Parte das justificativas para esse comportamento dos Comitês de Investimento se baseia no risco das interpretações da Receita Federal sobre desvio de finalidade e conflito de interesses. Mas será que isso realmente é um risco? Se isso era tido como um risco, acabamos de ter um avanço legislativo significativo que coloca uma pá de cal nesse ponto.
Acaba de ser aprovado no Senado Federal o PL 2440/2023, que traz a isenção do Imposto de Renda e da Cofins sobre aplicações financeiras e reconhece, expressamente, que os fundos patrimoniais podem investir em empresas e no exterior, como parte de sua política de investimentos.
A aprovação deste PL, junto com a emenda nº 1622, apresentada pelo Senador Davi Alcolumbre, que reconhece a neutralidade tributária das Organizações Gestoras de Fundo Patrimonial, vão representar um avanço significativo para os endowments, eliminando qualquer insegurança jurídica sobre sua a tributação. Esse projeto de lei é fruto do esforço de advocacy da Coalizão pelos Fundos Filantrópicos, liderada pelo IDIS, que teve seu impacto reforçado pela Aliança pelo Fortalecimento das Organizações da Sociedade Civil, iniciada a partir da provocação do Instituto Beja, que, junto com o PLKC Advogados, fomentam o trabalho colaborativo.
A Aliança é formada por relevantes instituições como o GIFE, Abong, ABCR, ICE, APF, e cinco escritórios de advocacia especializados. Ao invés de pensarmos sobre os possíveis conflitos de interesse entre o investimento do principal e o dispêndio de recursos dos rendimentos dos fundos patrimoniais, devemos pensar na potência da convergência de interesses.
Ao invés de pensar no possível desvio de finalidade, devemos pensar na potência do alinhamento de propósito. Temos visto alguns fundos patrimoniais buscando ampliar seu impacto, através da criação de fundos de propósito específico. Como exemplo temos o Fundo USP Diversa, que integra o fundo patrimonial da USP e, quando atingir 50 milhões de patrimônio, poderá contar com política de investimentos própria.

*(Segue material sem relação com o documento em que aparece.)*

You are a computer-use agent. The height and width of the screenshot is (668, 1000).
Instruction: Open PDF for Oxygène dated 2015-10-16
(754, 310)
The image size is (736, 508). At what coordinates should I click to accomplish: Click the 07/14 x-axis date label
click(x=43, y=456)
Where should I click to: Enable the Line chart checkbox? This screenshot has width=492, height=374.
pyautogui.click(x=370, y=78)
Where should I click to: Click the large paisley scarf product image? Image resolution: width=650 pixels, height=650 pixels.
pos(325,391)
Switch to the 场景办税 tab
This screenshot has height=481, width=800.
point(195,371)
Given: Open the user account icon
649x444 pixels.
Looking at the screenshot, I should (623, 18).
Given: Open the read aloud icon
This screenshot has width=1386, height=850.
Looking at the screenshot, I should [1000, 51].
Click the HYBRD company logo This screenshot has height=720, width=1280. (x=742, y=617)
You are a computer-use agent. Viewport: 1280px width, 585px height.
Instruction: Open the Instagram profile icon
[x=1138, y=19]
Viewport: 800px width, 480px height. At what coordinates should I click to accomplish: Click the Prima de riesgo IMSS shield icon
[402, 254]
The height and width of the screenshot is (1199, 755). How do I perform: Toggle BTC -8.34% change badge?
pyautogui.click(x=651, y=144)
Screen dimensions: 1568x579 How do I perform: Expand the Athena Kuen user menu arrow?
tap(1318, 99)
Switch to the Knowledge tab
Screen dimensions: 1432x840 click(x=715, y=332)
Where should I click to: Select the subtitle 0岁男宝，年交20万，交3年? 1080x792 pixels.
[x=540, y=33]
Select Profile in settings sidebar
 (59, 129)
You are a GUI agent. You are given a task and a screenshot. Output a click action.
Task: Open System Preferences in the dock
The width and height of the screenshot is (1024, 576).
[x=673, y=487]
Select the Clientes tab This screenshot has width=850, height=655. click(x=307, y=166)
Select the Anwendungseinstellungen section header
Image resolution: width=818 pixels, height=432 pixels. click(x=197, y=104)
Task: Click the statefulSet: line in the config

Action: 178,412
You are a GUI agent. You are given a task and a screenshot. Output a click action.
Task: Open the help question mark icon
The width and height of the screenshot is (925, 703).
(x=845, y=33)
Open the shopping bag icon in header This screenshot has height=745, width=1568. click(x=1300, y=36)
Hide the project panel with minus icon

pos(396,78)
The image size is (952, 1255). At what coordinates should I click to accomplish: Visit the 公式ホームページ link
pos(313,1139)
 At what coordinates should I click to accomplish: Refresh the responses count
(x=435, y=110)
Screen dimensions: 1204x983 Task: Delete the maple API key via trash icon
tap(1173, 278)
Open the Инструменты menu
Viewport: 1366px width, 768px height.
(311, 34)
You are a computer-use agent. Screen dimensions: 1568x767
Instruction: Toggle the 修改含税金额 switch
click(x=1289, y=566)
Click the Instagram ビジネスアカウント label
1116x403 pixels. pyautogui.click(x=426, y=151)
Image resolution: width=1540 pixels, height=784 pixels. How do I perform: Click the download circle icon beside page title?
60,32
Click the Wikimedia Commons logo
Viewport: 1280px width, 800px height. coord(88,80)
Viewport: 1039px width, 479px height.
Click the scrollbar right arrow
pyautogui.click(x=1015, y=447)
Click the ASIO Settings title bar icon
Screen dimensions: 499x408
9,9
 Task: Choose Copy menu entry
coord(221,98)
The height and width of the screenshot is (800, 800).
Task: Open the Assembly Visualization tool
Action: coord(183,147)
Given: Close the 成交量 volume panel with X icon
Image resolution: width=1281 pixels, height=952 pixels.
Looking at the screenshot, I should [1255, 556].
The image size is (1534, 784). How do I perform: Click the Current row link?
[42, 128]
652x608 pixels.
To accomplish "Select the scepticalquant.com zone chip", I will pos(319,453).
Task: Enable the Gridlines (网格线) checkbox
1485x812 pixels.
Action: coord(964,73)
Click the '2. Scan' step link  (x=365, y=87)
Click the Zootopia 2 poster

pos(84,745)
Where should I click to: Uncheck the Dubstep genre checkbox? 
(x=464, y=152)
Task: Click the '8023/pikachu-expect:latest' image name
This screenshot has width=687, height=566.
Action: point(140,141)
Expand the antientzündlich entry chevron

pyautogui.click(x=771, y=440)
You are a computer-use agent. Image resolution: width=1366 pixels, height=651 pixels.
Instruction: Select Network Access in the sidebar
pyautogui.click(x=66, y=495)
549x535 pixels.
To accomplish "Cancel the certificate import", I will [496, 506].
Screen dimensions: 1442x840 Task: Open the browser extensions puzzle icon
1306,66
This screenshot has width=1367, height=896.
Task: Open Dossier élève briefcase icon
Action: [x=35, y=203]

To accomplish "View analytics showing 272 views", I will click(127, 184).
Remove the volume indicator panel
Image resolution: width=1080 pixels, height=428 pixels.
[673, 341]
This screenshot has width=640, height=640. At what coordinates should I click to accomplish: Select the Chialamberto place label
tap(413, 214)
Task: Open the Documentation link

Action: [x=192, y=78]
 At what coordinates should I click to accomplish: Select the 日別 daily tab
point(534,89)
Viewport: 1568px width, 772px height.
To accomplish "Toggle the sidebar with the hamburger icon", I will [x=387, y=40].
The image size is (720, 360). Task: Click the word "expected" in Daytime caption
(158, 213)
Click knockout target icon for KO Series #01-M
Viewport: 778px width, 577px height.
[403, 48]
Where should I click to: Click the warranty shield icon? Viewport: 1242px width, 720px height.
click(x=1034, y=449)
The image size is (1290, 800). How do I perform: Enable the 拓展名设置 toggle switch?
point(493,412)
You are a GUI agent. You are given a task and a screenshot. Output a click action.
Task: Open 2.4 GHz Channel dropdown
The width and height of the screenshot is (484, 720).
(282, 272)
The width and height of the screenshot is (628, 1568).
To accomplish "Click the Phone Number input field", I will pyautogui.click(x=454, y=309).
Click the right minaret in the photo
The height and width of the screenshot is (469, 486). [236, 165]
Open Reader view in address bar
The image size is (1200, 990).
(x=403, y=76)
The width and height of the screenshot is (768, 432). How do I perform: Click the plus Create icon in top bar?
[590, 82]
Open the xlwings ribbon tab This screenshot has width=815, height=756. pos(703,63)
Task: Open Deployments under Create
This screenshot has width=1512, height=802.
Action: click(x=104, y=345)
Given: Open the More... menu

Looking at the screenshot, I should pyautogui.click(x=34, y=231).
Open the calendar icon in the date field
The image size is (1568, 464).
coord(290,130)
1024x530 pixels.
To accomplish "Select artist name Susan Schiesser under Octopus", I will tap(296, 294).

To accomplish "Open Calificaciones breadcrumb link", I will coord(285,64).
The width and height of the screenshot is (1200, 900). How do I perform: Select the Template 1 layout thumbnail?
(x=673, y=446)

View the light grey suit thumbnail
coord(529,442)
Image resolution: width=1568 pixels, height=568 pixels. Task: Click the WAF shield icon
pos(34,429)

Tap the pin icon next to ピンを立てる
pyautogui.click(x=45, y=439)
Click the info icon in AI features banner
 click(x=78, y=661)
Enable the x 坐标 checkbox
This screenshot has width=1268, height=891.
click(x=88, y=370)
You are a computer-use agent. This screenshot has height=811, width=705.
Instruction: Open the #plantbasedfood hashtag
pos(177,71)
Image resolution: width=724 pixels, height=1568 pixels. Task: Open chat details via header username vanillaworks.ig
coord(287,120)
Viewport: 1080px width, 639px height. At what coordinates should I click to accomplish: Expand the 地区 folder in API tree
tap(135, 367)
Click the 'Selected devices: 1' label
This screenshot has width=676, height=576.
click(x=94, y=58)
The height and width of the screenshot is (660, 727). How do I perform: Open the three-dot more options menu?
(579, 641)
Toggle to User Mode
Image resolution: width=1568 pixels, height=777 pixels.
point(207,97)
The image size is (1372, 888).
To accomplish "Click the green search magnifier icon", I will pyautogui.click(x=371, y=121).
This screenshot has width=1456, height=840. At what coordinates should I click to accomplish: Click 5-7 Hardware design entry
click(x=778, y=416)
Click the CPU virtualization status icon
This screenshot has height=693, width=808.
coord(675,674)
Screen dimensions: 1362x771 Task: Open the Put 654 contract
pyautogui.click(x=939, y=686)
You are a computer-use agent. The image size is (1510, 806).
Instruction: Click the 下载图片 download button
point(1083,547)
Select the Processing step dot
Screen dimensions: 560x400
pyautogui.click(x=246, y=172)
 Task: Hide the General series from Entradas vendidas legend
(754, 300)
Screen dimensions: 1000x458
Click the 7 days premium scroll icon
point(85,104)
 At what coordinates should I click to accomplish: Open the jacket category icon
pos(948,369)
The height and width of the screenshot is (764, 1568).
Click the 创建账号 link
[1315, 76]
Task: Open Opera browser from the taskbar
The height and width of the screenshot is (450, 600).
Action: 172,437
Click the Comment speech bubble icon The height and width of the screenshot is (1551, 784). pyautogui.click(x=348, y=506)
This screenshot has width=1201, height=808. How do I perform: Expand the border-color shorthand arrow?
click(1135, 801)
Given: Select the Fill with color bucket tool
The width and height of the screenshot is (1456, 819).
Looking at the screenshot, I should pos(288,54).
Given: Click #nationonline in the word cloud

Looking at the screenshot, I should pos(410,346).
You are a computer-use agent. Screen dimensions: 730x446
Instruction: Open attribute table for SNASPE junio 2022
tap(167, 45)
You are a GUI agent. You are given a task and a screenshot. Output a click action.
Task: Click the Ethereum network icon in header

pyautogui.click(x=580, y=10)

Outro exemplo ousado é a GAIA Legado, fundo patrimonial que atende à Lei 13.800/19, criada a partir do aporte de recursos e da participação societária da empresa de investimento de impacto feita pelo seu fundador, João Paulo Pacífico. Especialista em investimento de impacto, que ficou conhecido por ter lançado o primeiro CRA do MST, alinha o investimento do fundo patrimonial com o impacto positivo que quer gerar no Planeta.
A GAIA Legado acabou de lançar mais um fundo de propósito específico, o Fundo Joaquim Rosa Cambraia, a partir da doação de Gislaine Rosa, de 1.500 hectares de terras produtivas, para transformá-la numa fazenda modelo, baseada na compaixão e na colaboração, onde famílias de pequenos produtores rurais poderão morar e explorar a terra de forma agroecológica e sem especulação imobiliária.
Legado, sob o ponto de vista jurídico, é o conjunto de bens deixados para uma pessoa que não é herdeira legítima. Pesquisando a etimologia da palavra, “legado” tem origem no latim medieval legatia, que significa “grupo de pessoas enviadas em uma missão”. Pensando no legado dos exemplos que relatei, é possível perceber que sua força é exponencial, capaz de transformar nosso mundo em um mundo melhor para todos.
E para aqueles que, como eu, são advogados, fica o desafio de se integrar à iniciativa inovadora, para entender toda sua dimensão e buscar a alternativa jurídica que melhor represente todos os interesses envolvidos, que não são contrários, são convergentes – a construção de um novo modelo de sociedade, menos desigual e mais sustentável.
*Priscila Pasqualin, sócia da área de filantropia e investimento social em PLKC Advogados.